** Exercise passage follows **

Paralleling Lee’s amorous misadventures is Robin’s gradual romantic and professional blossoming under the wing of TV producer Tony Gardella (Joe Mantegna), an Italian-American mensch who is endlessly loving and patient with Robin’s neuroses, oversees her makeover and promotes her into an on-the-air talent.
Despite Tony’s devotion, Robin remains paralyzingly maladroit and so concerned about her sexual deficiencies that, in a would-be-classic set piece that instead plays as a fizzled embarrassment, she recruits a hooker (Bebe Neuwirth) to instruct her in the art of oral sex using a banana as a prop. This bit was done much better years ago in “Fast Times at Ridgemont High.”
Allen’s cinematic preoccupation with infidelity dates all the way back to his first screenplay, “What’s New, Pussycat?” and he’s often dealt with it more imaginatively and humorously than he does here. Similarly, he most effectively expressed the poignancy of a failed romance in “Annie Hall,” and this time it’s scary to imagine Lee and Robin as a couple at all. Branagh and Davis have limited screen time together, and it’s just as well, since the sight of them enacting their Allen shticks simultaneously is a consummation devoutly not to be wished.
Branagh is simply embarrassing as he flails, stammers and gesticulates in a manner that suggests a direct imitation of Allen himself. The actor’s halting, hesitant, deferential delivery also makes his allure to the film’s bevy of beautiful women impossible to swallow; when Allen himself has played opposite gorgeous younger actresses, one could rationalize his appeal, at least until recently, by conferring some of his own genius celebrity status upon his characters, no matter how compulsive and whiny they might have been. With Branagh, this doesn’t happen at all, and there’s nothing to explain why any of these women give him the time of day.

** End of Exercise passage **
** Records supplied follows **

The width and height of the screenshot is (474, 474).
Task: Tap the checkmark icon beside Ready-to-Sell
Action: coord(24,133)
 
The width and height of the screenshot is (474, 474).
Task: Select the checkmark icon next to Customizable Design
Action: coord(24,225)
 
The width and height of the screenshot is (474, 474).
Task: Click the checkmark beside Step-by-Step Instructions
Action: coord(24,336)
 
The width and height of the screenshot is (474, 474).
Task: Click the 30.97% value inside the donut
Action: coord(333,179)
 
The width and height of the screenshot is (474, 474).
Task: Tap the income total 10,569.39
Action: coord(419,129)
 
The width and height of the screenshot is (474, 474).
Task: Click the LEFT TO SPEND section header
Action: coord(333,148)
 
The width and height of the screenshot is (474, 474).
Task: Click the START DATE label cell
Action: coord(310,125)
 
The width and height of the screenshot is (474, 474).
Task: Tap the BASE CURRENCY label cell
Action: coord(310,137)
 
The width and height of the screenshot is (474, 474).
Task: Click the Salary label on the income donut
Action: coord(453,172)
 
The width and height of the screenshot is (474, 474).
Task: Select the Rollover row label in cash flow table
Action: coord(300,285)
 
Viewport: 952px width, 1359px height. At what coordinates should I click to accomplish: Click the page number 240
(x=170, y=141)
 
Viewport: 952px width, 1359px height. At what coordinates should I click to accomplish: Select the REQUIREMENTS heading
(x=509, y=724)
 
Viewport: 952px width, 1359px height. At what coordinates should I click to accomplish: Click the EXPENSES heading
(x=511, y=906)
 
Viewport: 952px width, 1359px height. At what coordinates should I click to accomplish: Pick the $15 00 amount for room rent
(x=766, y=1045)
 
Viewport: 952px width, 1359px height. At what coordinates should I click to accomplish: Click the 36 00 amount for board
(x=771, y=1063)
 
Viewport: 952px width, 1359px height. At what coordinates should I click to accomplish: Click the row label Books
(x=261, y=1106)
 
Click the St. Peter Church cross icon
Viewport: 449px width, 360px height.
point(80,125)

** End of Records supplied **

* Exercise requirements
[A] According to the film review, which actor plays TV producer Tony Gardella?
[B] Name every film that the film review mentions by title in quotation marks.
[C] Retype the part of the film review starting with "Paralleling Lee’s amorous" and going on through "an on-the-air talent.".

* Solutions to the problems
[A] Joe Mantegna

[B] "Fast Times at Ridgemont High," "What's New, Pussycat?" and "Annie Hall"

[C]
Paralleling Lee’s amorous misadventures is Robin’s gradual romantic and professional blossoming under the wing of TV producer Tony Gardella (Joe Mantegna), an Italian-American mensch who is endlessly loving and patient with Robin’s neuroses, oversees her makeover and promotes her into an on-the-air talent.